In short: if you want to match light direction with where the skybox has a sun “painted on”, you’ll just need to figure out which direction it is relative to your scene and set your light direction accordingly.

Thanks for responding. Sorry, i forgot to mention that there is a sun in the image. How would in go about finding he direction relative to the scene though?

Trial and error… or code something that lets you click on the screen and calculate a direction from that. (See the mouse picking tutorials.)

Ah ok, thanks I’ll have a look at the mouse picking Tutorial. Im on my mobile currently so I’ll get back with some results later.

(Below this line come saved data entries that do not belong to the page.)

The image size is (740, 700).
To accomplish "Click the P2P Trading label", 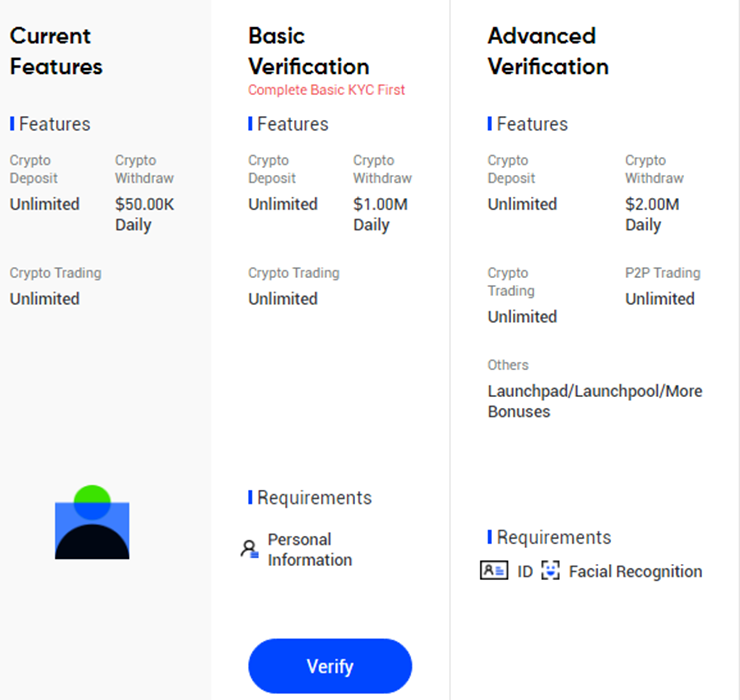I will point(663,273).
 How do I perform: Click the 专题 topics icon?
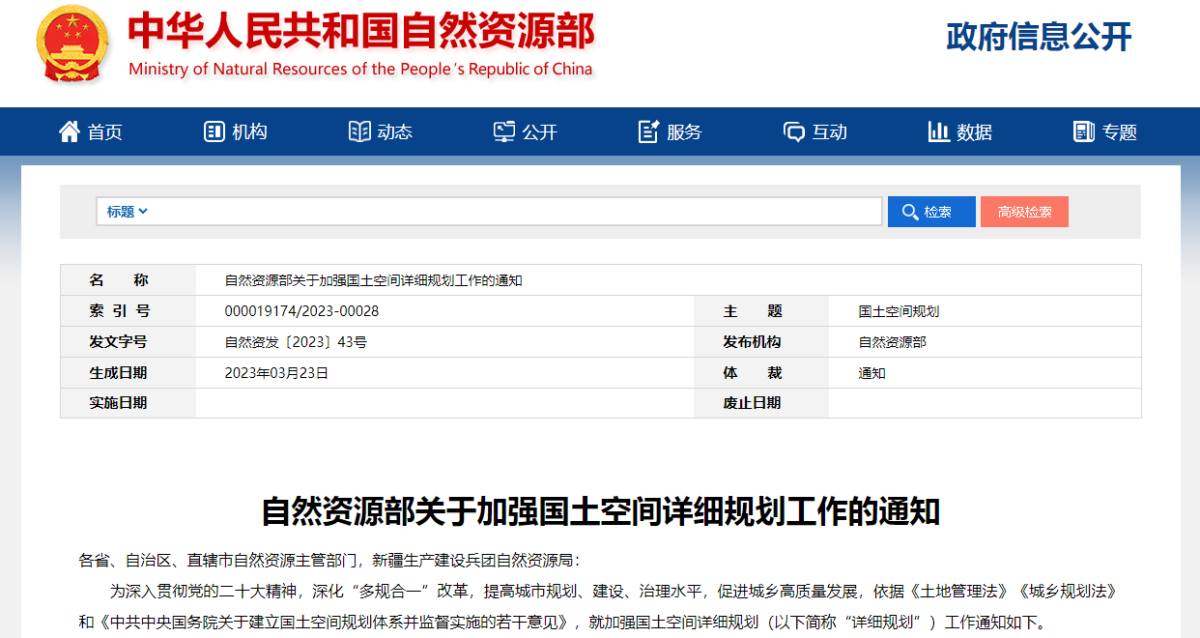point(1085,131)
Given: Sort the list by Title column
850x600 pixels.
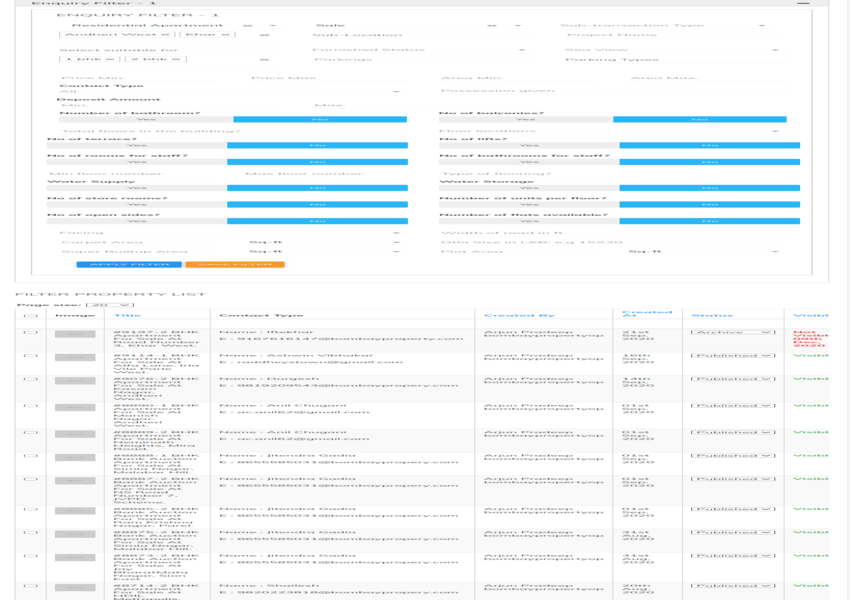Looking at the screenshot, I should [x=128, y=316].
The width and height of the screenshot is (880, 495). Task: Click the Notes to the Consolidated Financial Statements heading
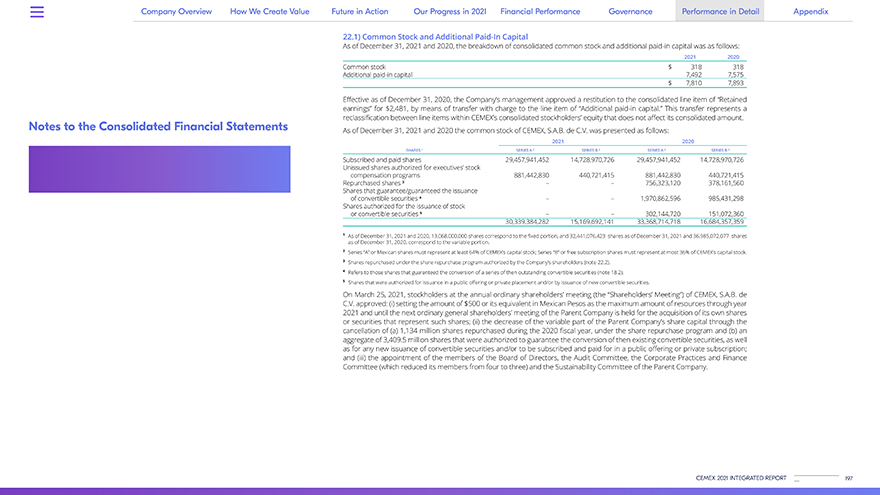pyautogui.click(x=158, y=127)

No problem. Quick note about calculating direction… remember that the sun is “infinitely” far away. With this in mind, the math to calculate light direction is very simple: pick the “sun point” as @pspeed described, then get the vector FROM the sun point to the center of your scene, which is probably at <0,0,0>. If this is the case, negate your sun position vector components and you have the right direction (this is just a “shorthand” for subtracting <0,0,0> - sunPos).

The sky box doesn’t “move” relative to the camera. So using the direction calculated in the picking examples should be enough. No special translation required. (in fact it will break things to use the scene center.)

Oi! And this is why I probably shouldn’t comment on 3D maths if I haven’t tried them myself first. :stuck_out_tongue:

For my own curiosity, why would it break things to use the center of the scene?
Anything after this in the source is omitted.